**Excerpted data**:
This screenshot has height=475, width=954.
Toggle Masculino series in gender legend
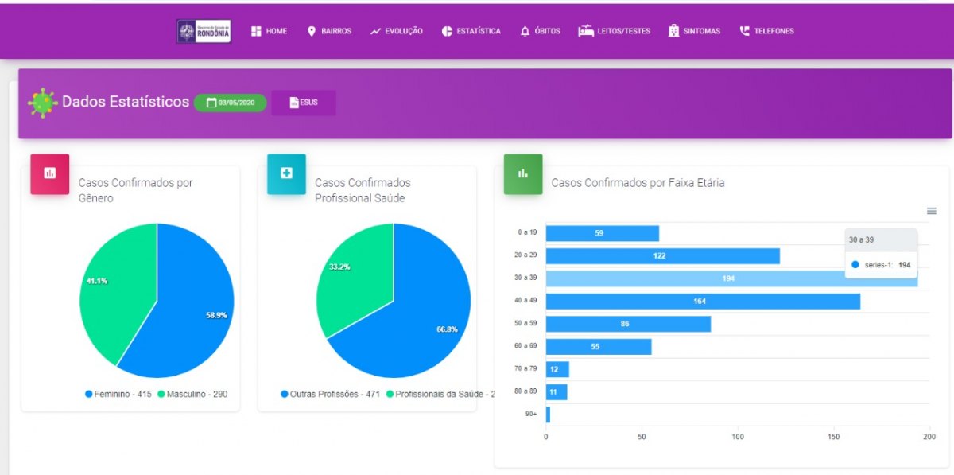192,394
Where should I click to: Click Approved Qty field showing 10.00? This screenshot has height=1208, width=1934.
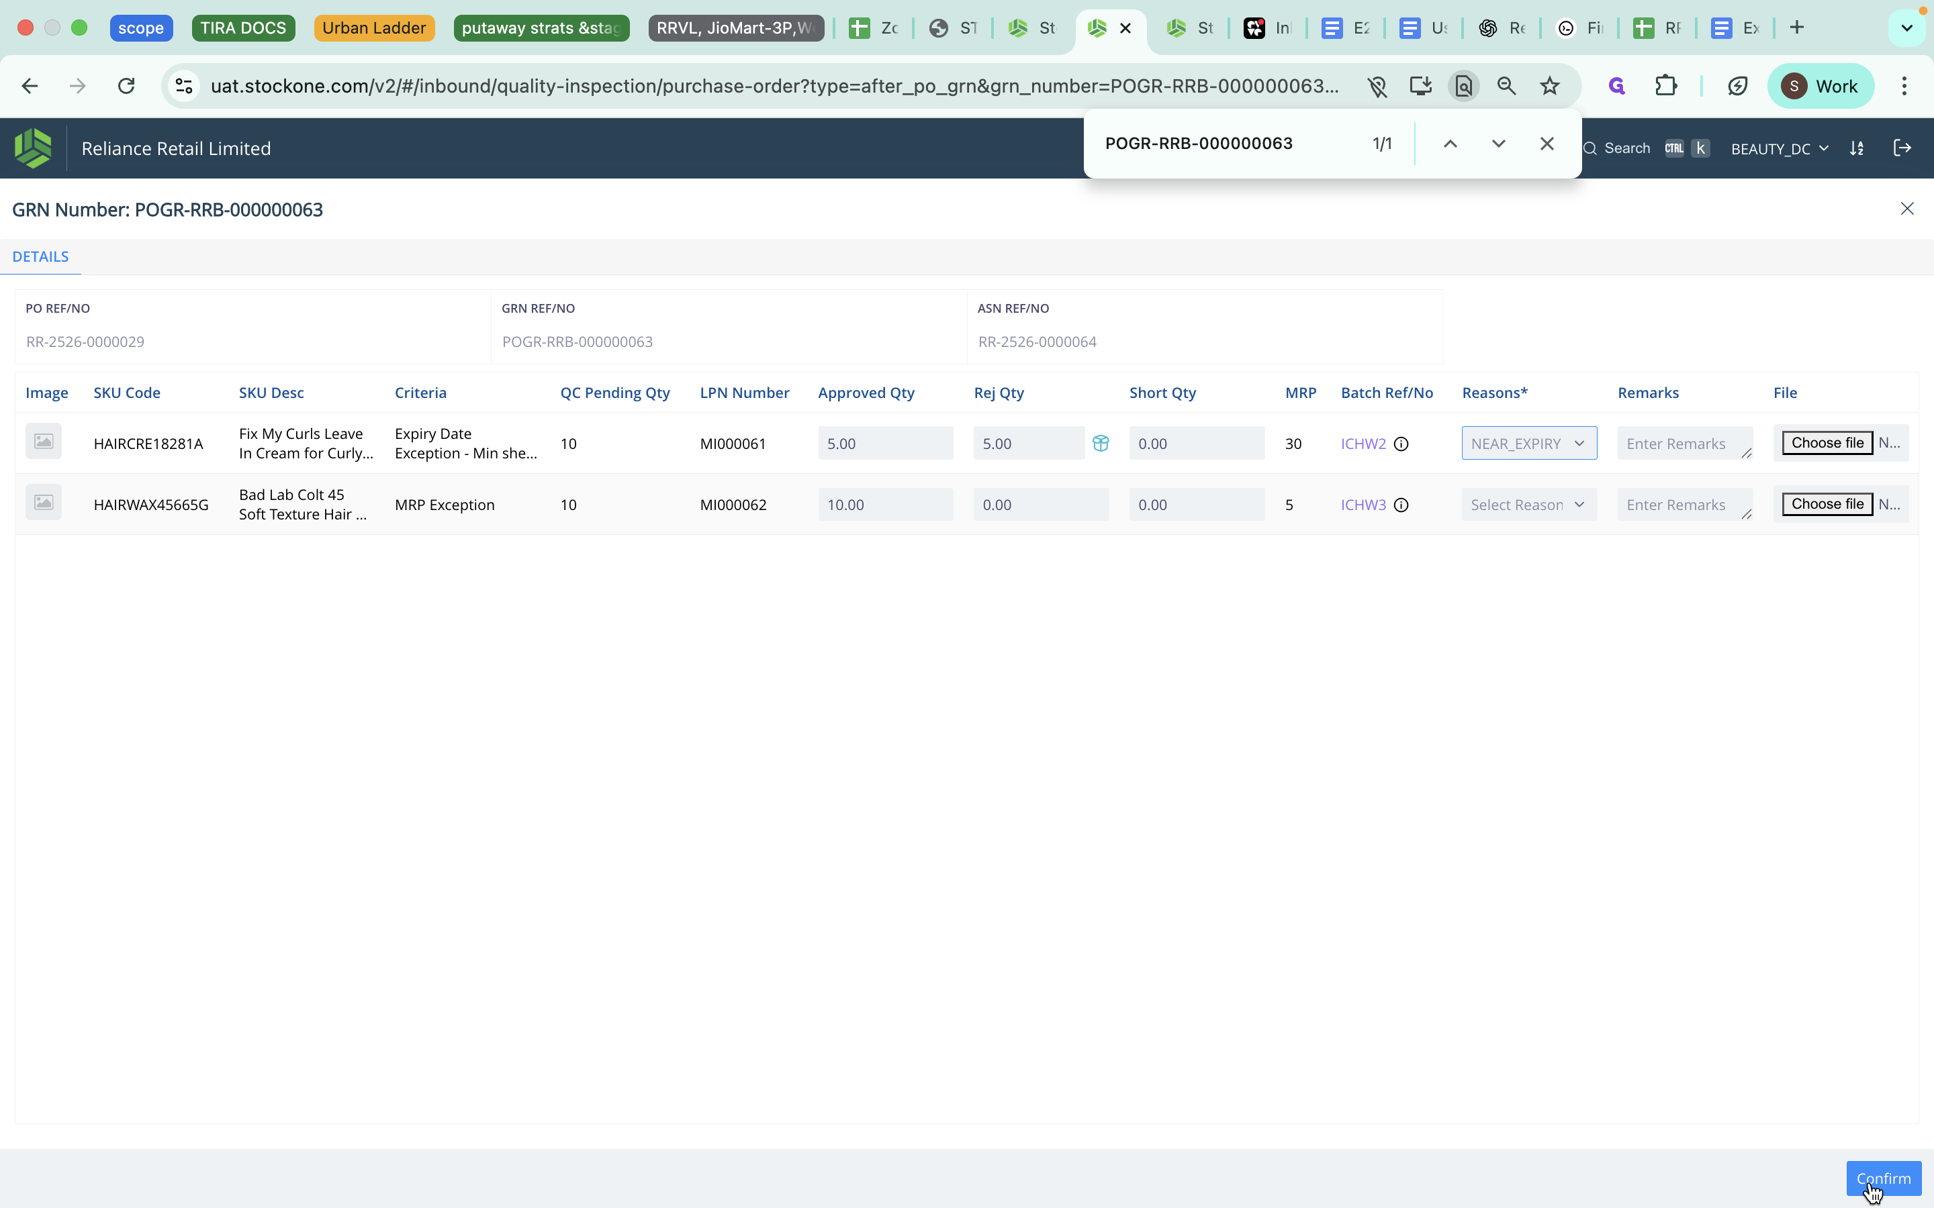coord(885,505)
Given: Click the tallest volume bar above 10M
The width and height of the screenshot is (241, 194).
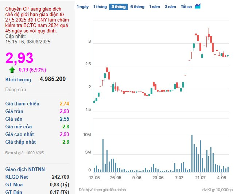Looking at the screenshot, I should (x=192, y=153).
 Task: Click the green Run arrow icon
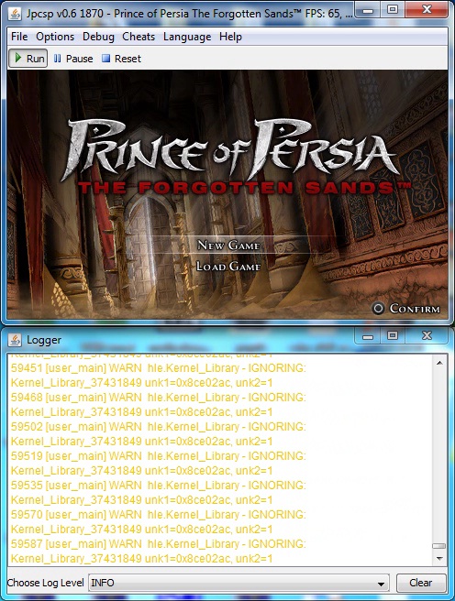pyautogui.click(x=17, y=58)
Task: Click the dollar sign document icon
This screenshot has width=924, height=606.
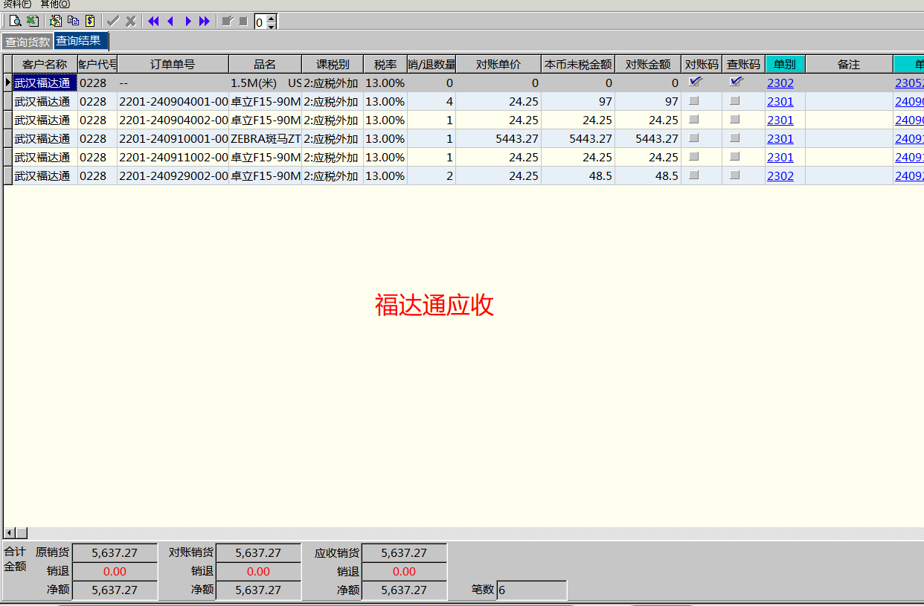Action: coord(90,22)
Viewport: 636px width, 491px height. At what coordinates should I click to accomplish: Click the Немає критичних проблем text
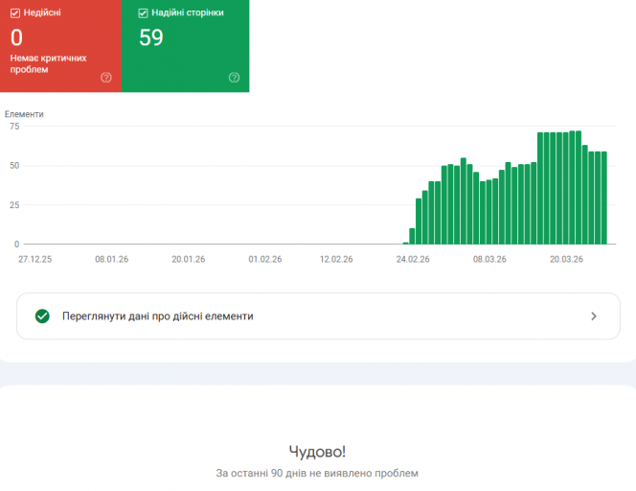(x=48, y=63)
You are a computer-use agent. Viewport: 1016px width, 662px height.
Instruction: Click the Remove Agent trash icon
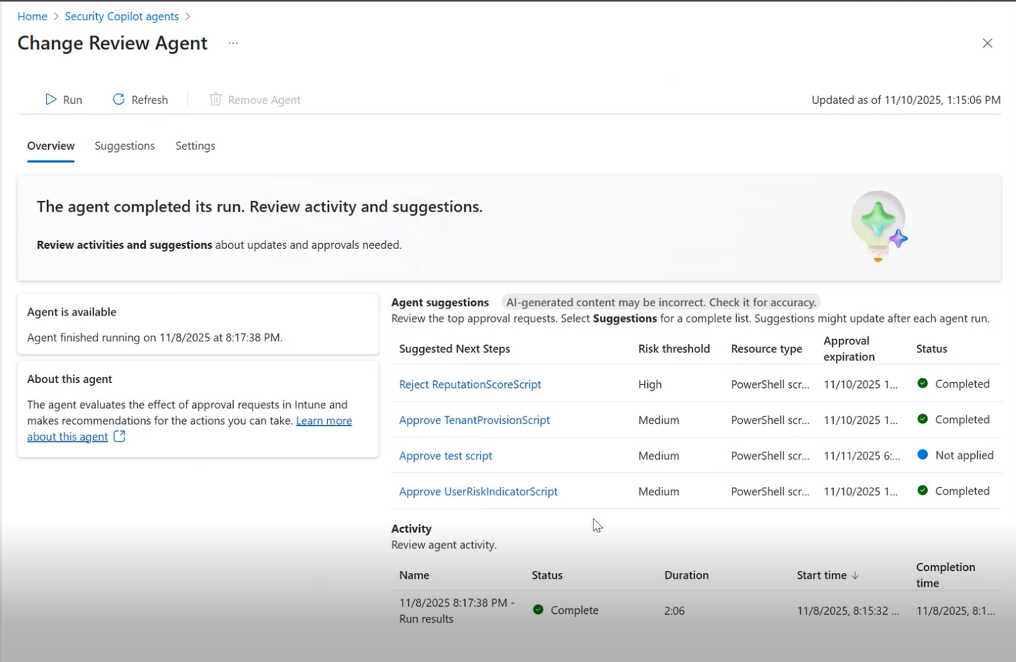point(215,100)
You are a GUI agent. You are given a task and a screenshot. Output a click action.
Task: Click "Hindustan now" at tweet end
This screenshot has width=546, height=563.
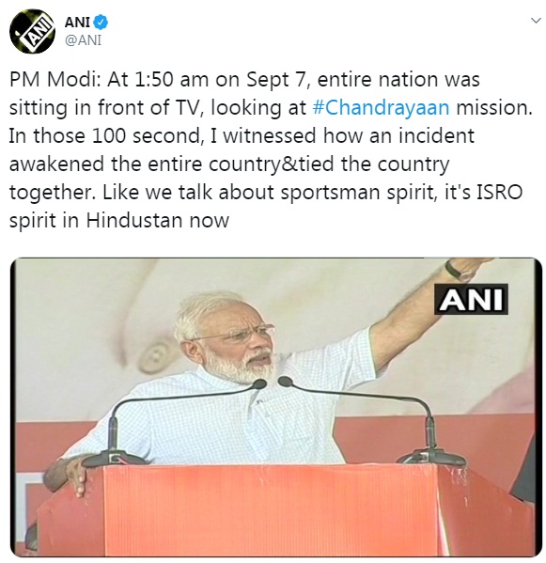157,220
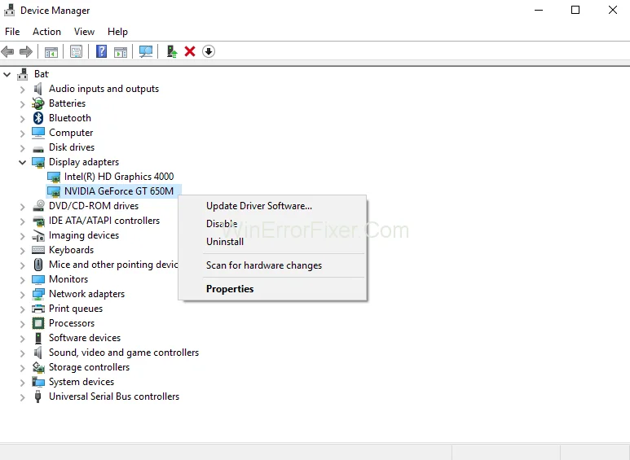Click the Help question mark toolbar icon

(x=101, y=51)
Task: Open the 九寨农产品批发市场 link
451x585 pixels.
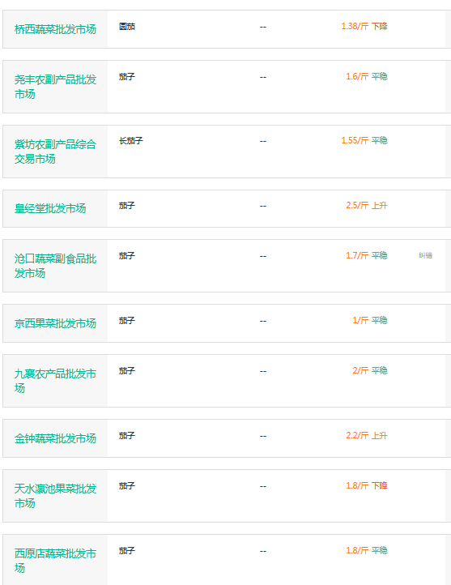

**Brief**: Replace every "Viewport" in the lines above with "Display", leaving everything else unchanged, and leave out the pictures.

**Reply to the exercise**:
This screenshot has height=475, width=954.
Toggle Masculino series in gender legend
192,394
Where should I click to: Click Approved Qty field showing 10.00? This screenshot has height=1208, width=1934.
coord(885,505)
Given: Click the tallest volume bar above 10M
The width and height of the screenshot is (241, 194).
Looking at the screenshot, I should (x=192, y=153).
 Task: Click the green Run arrow icon
pyautogui.click(x=17, y=58)
Task: Click the dollar sign document icon
This screenshot has width=924, height=606.
Action: coord(90,22)
Display: 636px width, 491px height. At what coordinates should I click to accomplish: Click the Немає критичних проблем text
(x=48, y=63)
You are a computer-use agent. Display: 1016px width, 662px height.
Instruction: Click the Remove Agent trash icon
point(215,100)
You are a GUI agent. You are given a task and a screenshot. Output a click action.
Task: Click "Hindustan now" at tweet end
This screenshot has width=546, height=563.
157,220
Click the Help question mark toolbar icon

(x=101, y=51)
Task: Open the 九寨农产品批发市场 link
451x585 pixels.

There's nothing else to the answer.